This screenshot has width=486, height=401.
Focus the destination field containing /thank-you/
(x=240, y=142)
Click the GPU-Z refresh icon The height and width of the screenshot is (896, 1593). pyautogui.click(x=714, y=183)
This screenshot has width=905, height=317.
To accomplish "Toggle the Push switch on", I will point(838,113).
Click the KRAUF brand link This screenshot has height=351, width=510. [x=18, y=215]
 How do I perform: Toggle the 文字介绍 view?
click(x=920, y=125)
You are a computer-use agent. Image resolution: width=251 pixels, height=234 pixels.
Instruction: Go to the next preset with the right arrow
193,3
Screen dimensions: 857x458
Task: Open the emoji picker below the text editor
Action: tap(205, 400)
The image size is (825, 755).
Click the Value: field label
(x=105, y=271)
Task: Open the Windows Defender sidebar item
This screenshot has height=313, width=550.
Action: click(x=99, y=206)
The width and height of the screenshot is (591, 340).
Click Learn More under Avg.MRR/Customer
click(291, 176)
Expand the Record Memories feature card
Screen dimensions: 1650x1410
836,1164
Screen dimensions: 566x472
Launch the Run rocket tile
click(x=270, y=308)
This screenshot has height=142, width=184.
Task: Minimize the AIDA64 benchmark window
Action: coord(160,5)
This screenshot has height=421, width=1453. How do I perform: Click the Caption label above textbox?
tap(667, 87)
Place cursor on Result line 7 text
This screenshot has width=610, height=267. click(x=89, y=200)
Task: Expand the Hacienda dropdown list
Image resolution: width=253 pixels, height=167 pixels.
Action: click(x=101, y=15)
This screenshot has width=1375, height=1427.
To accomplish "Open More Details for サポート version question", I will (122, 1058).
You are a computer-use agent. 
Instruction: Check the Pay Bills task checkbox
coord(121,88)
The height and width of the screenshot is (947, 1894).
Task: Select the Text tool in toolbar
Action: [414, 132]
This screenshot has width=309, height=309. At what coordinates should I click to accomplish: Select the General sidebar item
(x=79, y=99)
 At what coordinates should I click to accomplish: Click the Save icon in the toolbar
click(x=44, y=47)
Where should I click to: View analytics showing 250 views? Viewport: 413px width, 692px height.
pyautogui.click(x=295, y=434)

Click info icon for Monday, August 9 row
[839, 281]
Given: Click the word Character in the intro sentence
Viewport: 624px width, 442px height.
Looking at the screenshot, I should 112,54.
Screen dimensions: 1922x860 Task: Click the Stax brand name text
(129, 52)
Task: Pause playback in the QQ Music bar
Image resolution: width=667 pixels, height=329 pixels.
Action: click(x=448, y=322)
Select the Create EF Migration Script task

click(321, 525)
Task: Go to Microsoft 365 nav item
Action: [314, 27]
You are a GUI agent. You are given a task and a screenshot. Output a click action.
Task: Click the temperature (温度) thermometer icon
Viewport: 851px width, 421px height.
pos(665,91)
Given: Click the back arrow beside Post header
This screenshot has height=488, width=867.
-.-.-
**Goal of the exercise**
Each line above that contains the word "agent" must be copied.

**Exercise output**
You are a computer-use agent. Image resolution: width=251 pixels, height=234 pixels.
You are a computer-use agent. 
You are a GUI agent. You are given a task and a screenshot. Output a click action.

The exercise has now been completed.